Pemerintah saat ini sedang menyusun pembentukan indeks harga nikel Indonesia atau Indonesian Nickel Price Index sebagai instrumen untuk membeli dan menjual nikel di pasar domestik.
Indeks harga ini bertujuan untuk memperkecil selisih harga yang timbul dari nilai penjualan nikel sebenarnya dengan harga patokan mineral (HPM) yang selama ini mengacu pada harga rata-rata nikel di pasar London Metal Exchange (LME).
Menteri Koordinator Bidang Kemaritiman dan Investasi, Luhut Binsar Pandjaitan mengatakan, indeks harga nikel Indonesia dapat menjadi instrumen yang mengendalikan transaksi nikel di dalam negeri. “Pemerintah sedang memikirkan tempat sendiri agar bisa menentukan harga,” kata Luhut di Hotel Westin, Jakarta, Senin (9/5).

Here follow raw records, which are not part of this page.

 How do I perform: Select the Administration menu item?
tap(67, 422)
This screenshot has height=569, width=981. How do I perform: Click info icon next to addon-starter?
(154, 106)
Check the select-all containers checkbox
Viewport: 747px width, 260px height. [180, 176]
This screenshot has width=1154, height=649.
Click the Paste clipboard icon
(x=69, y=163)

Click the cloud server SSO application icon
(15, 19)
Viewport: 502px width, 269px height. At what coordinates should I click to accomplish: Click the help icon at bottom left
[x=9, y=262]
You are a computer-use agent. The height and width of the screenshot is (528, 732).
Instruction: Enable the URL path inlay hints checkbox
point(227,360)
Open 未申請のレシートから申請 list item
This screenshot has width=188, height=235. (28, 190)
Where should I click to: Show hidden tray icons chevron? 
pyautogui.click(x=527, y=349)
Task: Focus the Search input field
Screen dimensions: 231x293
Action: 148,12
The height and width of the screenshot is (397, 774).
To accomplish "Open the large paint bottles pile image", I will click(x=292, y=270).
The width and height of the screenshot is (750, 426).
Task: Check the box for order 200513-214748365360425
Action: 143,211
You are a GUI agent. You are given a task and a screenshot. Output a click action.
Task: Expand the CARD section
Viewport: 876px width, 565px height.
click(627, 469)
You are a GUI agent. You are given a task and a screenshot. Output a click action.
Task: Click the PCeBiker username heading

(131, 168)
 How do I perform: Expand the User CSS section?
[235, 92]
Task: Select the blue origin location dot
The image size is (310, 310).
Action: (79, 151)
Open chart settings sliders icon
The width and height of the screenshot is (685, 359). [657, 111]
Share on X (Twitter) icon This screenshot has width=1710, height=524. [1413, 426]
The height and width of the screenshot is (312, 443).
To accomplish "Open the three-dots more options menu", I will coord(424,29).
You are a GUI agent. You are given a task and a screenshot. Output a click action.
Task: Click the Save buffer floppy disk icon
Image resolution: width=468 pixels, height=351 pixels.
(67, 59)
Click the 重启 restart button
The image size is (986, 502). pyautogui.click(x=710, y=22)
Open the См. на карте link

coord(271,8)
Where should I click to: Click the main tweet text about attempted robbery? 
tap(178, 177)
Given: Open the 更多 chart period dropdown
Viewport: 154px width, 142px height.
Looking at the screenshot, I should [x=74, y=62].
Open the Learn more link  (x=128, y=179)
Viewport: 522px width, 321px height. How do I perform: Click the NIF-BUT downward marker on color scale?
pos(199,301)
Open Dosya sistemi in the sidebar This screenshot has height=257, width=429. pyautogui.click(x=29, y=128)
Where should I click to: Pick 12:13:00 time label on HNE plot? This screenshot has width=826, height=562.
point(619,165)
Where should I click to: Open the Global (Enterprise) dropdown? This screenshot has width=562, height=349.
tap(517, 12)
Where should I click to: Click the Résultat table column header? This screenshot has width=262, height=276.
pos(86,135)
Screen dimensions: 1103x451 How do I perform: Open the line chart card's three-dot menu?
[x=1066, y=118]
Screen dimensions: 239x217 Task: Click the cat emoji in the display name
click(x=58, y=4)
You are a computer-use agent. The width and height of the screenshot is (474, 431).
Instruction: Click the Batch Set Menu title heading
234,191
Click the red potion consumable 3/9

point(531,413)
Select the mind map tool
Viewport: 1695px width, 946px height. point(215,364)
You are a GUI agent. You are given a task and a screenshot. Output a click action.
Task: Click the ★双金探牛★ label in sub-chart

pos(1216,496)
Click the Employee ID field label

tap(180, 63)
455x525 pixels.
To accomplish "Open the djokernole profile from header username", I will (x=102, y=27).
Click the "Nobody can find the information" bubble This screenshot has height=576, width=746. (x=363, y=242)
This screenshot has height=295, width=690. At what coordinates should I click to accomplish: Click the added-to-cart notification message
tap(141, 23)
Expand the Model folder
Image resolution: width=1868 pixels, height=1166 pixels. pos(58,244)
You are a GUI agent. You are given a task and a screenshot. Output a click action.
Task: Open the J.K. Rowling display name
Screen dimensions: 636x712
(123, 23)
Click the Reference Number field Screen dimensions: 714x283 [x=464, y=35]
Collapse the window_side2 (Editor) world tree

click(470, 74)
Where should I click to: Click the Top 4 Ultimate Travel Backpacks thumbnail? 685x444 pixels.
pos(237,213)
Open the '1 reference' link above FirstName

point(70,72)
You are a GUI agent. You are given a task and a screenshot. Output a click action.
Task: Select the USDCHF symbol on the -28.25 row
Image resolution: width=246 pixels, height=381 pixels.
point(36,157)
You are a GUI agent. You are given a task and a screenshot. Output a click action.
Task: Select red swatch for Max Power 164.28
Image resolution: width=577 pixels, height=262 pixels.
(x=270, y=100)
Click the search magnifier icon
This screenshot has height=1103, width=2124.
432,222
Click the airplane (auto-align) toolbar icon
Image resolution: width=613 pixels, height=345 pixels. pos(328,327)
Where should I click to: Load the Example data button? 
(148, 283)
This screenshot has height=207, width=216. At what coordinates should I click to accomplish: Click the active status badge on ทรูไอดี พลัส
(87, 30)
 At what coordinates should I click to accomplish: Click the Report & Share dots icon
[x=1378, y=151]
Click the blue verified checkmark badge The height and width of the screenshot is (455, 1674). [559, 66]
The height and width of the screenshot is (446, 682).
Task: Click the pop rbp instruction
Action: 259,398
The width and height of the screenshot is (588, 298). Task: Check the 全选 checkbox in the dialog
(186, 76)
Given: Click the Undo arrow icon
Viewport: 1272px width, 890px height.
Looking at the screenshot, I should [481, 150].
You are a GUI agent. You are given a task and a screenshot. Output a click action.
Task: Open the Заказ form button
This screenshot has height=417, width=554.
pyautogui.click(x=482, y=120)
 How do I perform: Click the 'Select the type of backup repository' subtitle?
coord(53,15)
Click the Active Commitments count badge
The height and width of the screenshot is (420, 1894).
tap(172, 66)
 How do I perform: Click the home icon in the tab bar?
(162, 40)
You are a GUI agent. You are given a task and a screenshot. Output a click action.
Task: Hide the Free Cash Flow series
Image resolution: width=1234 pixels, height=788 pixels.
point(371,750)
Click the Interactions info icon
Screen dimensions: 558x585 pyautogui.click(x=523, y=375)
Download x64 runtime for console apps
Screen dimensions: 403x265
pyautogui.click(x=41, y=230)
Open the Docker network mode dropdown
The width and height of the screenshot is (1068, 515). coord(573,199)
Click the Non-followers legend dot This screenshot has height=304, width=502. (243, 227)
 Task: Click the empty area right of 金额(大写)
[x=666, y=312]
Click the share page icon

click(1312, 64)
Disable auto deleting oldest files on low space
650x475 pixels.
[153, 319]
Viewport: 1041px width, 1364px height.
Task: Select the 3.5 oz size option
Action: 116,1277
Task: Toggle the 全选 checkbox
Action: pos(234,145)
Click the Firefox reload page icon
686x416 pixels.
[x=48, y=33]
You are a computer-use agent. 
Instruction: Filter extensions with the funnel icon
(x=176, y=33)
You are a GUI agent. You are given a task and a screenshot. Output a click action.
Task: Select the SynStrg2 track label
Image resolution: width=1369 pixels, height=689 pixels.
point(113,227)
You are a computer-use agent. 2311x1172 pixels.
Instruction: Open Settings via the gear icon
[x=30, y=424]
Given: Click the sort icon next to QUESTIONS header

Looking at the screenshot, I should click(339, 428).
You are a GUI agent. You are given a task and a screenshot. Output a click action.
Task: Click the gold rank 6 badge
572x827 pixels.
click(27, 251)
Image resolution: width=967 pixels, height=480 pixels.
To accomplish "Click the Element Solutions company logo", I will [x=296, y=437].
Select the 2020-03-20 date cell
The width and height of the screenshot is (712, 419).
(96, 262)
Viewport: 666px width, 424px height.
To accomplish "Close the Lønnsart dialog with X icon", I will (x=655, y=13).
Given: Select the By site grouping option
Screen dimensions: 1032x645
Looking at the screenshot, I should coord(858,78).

HPM saat ini masih berdasarkan harga rata-rata nikel di bursa LME yang mengacu pada nikel kelas satu sebagai bahan baku kendaraan listrik.
Sedangkan produksi dan transaksi nikel di Indonesia mayoritas berasal dari jenis second class, seperti feronikel nickel pig iron (NPI) hingga nickel matte yang merupakan bahan baku pembuatan stainless steel.
Fungsi indeks harga nikel Indonesia akan serupa dengan skema harga batu bara acuan atau HBA yang mengatur besaran kewajiban tarif royalti bagi bisnis batu bara domestik. “Kami juga ingin menetapkan harga sendiri, memasak LME untuk mengontrol harga nikel kami,” kata Luhut.
Sekretaris Jenderal Kementerian ESDM, Rida Mulyana mengatakan, acuan HPM nikel dalam negeri masih mengacu pada harga rata-rata nikel LME. Mengacu laporan London Metal Exchange (LME) pada Selasa (9/5), harga nikel untuk kontrak tiga bulan berada di US$ 23.997 per ton.
Aturan pengenaan royalti nikel tercantum dalam Peraturan Menteri (Perman) No. 11 Tahun 2020 “Kami belum punya indeks harga nikel sendiri,” kata Rida di lokasi yang sama. “Sampai saat ini kami menggunakan LME sebagai acuan untuk membuat HPM.”